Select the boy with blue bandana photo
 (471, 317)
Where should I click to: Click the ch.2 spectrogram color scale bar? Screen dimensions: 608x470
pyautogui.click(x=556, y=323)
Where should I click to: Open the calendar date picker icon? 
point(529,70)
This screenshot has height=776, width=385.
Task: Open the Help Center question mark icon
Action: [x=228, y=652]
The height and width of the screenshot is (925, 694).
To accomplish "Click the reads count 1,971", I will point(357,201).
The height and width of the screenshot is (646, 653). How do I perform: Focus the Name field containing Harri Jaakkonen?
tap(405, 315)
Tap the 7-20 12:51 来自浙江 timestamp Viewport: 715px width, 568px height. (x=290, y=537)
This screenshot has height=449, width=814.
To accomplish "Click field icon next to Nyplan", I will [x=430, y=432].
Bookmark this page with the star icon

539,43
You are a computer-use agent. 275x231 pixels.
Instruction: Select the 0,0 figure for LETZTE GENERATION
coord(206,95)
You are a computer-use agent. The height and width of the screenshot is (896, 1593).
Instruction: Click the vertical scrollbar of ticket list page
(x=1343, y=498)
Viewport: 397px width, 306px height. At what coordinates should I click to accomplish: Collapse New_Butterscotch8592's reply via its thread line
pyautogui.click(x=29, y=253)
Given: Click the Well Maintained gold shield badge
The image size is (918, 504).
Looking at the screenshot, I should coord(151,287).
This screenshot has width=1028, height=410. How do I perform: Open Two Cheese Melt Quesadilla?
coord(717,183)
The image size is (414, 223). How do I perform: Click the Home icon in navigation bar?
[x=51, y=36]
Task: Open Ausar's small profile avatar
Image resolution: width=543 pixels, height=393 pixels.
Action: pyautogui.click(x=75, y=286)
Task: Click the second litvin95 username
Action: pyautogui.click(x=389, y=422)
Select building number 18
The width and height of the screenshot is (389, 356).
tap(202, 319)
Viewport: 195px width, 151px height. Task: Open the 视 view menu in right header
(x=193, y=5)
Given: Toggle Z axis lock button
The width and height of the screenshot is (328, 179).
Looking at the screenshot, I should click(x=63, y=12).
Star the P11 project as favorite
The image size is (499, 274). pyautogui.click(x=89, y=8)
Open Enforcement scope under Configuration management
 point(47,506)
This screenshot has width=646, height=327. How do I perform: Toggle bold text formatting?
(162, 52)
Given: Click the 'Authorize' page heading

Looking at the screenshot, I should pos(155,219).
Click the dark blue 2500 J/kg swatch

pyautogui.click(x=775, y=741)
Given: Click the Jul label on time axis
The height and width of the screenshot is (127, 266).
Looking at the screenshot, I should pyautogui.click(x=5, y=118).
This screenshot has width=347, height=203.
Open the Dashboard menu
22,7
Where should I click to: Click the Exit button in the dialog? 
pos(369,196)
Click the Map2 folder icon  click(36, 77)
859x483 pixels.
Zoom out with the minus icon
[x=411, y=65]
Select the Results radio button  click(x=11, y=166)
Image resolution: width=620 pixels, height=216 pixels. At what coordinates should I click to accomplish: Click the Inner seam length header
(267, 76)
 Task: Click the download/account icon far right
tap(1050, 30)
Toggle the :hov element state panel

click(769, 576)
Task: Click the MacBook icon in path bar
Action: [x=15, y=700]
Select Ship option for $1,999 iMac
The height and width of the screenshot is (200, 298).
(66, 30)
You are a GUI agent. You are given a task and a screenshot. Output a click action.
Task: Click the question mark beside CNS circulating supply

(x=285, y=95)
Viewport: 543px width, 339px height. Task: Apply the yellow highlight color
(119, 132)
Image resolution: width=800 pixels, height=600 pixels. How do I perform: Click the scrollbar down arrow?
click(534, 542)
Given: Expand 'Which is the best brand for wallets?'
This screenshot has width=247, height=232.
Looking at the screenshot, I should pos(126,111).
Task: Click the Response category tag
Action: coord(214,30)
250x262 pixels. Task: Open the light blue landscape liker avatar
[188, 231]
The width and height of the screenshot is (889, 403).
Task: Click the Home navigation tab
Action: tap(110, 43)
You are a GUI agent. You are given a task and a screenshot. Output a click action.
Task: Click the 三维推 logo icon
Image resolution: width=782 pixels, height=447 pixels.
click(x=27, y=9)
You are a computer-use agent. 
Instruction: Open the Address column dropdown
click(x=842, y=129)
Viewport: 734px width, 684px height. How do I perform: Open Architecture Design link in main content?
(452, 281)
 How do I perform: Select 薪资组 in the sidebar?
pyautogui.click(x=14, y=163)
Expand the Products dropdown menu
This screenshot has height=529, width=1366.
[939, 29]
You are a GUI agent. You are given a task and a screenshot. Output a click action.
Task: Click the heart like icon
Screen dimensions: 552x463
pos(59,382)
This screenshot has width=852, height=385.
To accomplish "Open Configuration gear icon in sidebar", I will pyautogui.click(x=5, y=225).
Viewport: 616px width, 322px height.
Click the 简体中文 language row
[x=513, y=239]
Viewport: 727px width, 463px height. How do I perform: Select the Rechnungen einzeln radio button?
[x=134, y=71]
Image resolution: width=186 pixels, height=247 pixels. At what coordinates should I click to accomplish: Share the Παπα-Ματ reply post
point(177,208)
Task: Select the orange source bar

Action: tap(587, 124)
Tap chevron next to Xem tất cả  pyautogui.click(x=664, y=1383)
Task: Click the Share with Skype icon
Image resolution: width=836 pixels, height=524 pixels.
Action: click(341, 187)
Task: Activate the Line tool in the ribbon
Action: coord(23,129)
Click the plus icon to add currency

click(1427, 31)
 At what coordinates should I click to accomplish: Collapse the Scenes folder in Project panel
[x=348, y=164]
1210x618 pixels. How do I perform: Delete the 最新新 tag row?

----

(The task): Start to finish, copy the records above with no differences.

(Result of the task):
Select the boy with blue bandana photo
 (471, 317)
Where should I click to: Click the ch.2 spectrogram color scale bar? Screen dimensions: 608x470
pyautogui.click(x=556, y=323)
Where should I click to: Open the calendar date picker icon? 
point(529,70)
This screenshot has height=776, width=385.
Task: Open the Help Center question mark icon
Action: [x=228, y=652]
The height and width of the screenshot is (925, 694).
To accomplish "Click the reads count 1,971", I will point(357,201).
The height and width of the screenshot is (646, 653). How do I perform: Focus the Name field containing Harri Jaakkonen?
tap(405, 315)
Tap the 7-20 12:51 来自浙江 timestamp Viewport: 715px width, 568px height. (x=290, y=537)
This screenshot has height=449, width=814.
To accomplish "Click field icon next to Nyplan", I will [x=430, y=432].
Bookmark this page with the star icon

539,43
You are a computer-use agent. 275x231 pixels.
Instruction: Select the 0,0 figure for LETZTE GENERATION
coord(206,95)
You are a computer-use agent. The height and width of the screenshot is (896, 1593).
Instruction: Click the vertical scrollbar of ticket list page
(x=1343, y=498)
Viewport: 397px width, 306px height. At what coordinates should I click to accomplish: Collapse New_Butterscotch8592's reply via its thread line
pyautogui.click(x=29, y=253)
Given: Click the Well Maintained gold shield badge
The image size is (918, 504).
Looking at the screenshot, I should coord(151,287).
This screenshot has width=1028, height=410. How do I perform: Open Two Cheese Melt Quesadilla?
coord(717,183)
The image size is (414, 223). How do I perform: Click the Home icon in navigation bar?
[x=51, y=36]
Task: Open Ausar's small profile avatar
Image resolution: width=543 pixels, height=393 pixels.
Action: pyautogui.click(x=75, y=286)
Task: Click the second litvin95 username
Action: pyautogui.click(x=389, y=422)
Select building number 18
The width and height of the screenshot is (389, 356).
tap(202, 319)
Viewport: 195px width, 151px height. Task: Open the 视 view menu in right header
(x=193, y=5)
Given: Toggle Z axis lock button
The width and height of the screenshot is (328, 179).
Looking at the screenshot, I should click(x=63, y=12).
Star the P11 project as favorite
The image size is (499, 274). pyautogui.click(x=89, y=8)
Open Enforcement scope under Configuration management
 point(47,506)
This screenshot has width=646, height=327. How do I perform: Toggle bold text formatting?
(162, 52)
Given: Click the 'Authorize' page heading

Looking at the screenshot, I should pos(155,219).
Click the dark blue 2500 J/kg swatch

pyautogui.click(x=775, y=741)
Given: Click the Jul label on time axis
The height and width of the screenshot is (127, 266).
Looking at the screenshot, I should pyautogui.click(x=5, y=118).
This screenshot has width=347, height=203.
Open the Dashboard menu
22,7
Where should I click to: Click the Exit button in the dialog? 
pos(369,196)
Click the Map2 folder icon  click(36, 77)
859x483 pixels.
Zoom out with the minus icon
[x=411, y=65]
Select the Results radio button  click(x=11, y=166)
Image resolution: width=620 pixels, height=216 pixels. At what coordinates should I click to accomplish: Click the Inner seam length header
(267, 76)
 Task: Click the download/account icon far right
tap(1050, 30)
Toggle the :hov element state panel

click(769, 576)
Task: Click the MacBook icon in path bar
Action: [x=15, y=700]
Select Ship option for $1,999 iMac
The height and width of the screenshot is (200, 298).
(66, 30)
You are a GUI agent. You are given a task and a screenshot. Output a click action.
Task: Click the question mark beside CNS circulating supply

(x=285, y=95)
Viewport: 543px width, 339px height. Task: Apply the yellow highlight color
(119, 132)
Image resolution: width=800 pixels, height=600 pixels. How do I perform: Click the scrollbar down arrow?
click(534, 542)
Given: Expand 'Which is the best brand for wallets?'
This screenshot has width=247, height=232.
Looking at the screenshot, I should pos(126,111).
Task: Click the Response category tag
Action: coord(214,30)
250x262 pixels. Task: Open the light blue landscape liker avatar
[188, 231]
The width and height of the screenshot is (889, 403).
Task: Click the Home navigation tab
Action: tap(110, 43)
You are a GUI agent. You are given a task and a screenshot. Output a click action.
Task: Click the 三维推 logo icon
Image resolution: width=782 pixels, height=447 pixels.
click(x=27, y=9)
You are a computer-use agent. 
Instruction: Open the Address column dropdown
click(x=842, y=129)
Viewport: 734px width, 684px height. How do I perform: Open Architecture Design link in main content?
(452, 281)
 How do I perform: Select 薪资组 in the sidebar?
pyautogui.click(x=14, y=163)
Expand the Products dropdown menu
This screenshot has height=529, width=1366.
[939, 29]
You are a GUI agent. You are given a task and a screenshot. Output a click action.
Task: Click the heart like icon
Screen dimensions: 552x463
pos(59,382)
This screenshot has width=852, height=385.
To accomplish "Open Configuration gear icon in sidebar", I will pyautogui.click(x=5, y=225).
Viewport: 616px width, 322px height.
Click the 简体中文 language row
[x=513, y=239]
Viewport: 727px width, 463px height. How do I perform: Select the Rechnungen einzeln radio button?
[x=134, y=71]
Image resolution: width=186 pixels, height=247 pixels. At what coordinates should I click to accomplish: Share the Παπα-Ματ reply post
point(177,208)
Task: Select the orange source bar

Action: tap(587, 124)
Tap chevron next to Xem tất cả  pyautogui.click(x=664, y=1383)
Task: Click the Share with Skype icon
Image resolution: width=836 pixels, height=524 pixels.
Action: click(341, 187)
Task: Activate the Line tool in the ribbon
Action: coord(23,129)
Click the plus icon to add currency

click(1427, 31)
 At what coordinates should I click to accomplish: Collapse the Scenes folder in Project panel
[x=348, y=164]
1210x618 pixels. How do I perform: Delete the 最新新 tag row?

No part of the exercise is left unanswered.